Would I break someone’s program? I have no reason to care about their program based on this title.

[1] Of course there’s the “no ediotoralizing” rule. Even though it’s submitted by the original author.

4 comments

A particularly low value contribution. The title is a copy of the article's title and pretty accurately captures its content. This is being difficult for the sake of being difficult.
A meta-complaint about a meta-complaint. Wonderfully on-topic in the HN posting spirit. :)
While I'd never heard of the language or compiler before, so unless you want a title that covers the blog post, I don't know how you want to get rid of your objections.
Blog post with submission title: “Fault is a language for modeling systems that compiles down to SMT”

This is in the power of the submitter since the submitter is the author of this piece.

That would be an incorrect description of the content. The point of the article isn't to introduce the language, the point is to sollicit feedback.
The article perfectly explains why the author wants you to break the compiler.

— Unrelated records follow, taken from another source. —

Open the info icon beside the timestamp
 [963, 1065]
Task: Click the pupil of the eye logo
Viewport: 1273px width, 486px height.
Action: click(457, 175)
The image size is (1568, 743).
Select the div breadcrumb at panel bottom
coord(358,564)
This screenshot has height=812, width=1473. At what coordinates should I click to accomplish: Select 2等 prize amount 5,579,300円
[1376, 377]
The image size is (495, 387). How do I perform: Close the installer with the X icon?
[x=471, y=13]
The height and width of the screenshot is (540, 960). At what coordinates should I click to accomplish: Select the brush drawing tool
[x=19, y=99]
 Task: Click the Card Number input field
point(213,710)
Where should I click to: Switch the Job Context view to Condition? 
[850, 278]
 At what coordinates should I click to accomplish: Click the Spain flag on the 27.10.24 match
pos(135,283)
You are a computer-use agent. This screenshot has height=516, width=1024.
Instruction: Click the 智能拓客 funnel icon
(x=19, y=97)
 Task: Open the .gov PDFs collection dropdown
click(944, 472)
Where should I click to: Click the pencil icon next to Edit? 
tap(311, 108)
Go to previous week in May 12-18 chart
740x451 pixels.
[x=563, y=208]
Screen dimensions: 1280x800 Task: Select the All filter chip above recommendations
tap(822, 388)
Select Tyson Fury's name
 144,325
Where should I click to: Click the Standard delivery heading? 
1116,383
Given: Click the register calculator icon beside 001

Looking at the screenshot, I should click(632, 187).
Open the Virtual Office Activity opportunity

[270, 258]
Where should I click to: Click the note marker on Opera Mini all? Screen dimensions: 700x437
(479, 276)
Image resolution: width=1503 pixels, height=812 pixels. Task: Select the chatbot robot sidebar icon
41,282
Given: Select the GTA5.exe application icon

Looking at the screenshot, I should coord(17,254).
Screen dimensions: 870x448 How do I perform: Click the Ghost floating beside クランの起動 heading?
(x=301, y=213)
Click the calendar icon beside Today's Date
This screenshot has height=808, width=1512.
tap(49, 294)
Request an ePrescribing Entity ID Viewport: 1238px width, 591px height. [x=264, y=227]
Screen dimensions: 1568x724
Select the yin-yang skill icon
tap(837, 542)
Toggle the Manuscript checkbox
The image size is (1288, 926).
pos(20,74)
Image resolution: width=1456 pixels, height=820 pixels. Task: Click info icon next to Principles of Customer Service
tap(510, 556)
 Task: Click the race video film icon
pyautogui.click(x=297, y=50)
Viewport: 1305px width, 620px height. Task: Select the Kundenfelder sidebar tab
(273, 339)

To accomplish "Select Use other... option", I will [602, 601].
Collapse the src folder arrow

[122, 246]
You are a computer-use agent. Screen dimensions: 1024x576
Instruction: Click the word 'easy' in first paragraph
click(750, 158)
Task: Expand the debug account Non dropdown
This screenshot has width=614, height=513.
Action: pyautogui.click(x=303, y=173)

It's so it can be improved and to do that user feedback (by breaking the compiler) is needed.
“Test my software”

I’ll get right on that.

The title isn’t editorialized. The title on HN is exactly the same as the original blog post
Of course it isn’t. That’s what I wrote. “Of course there’s the “no ediotoralizing” rule” to acknowledge and preempt the “no editorializing” responses. But (as I wrote) the submitter and the author are the same person.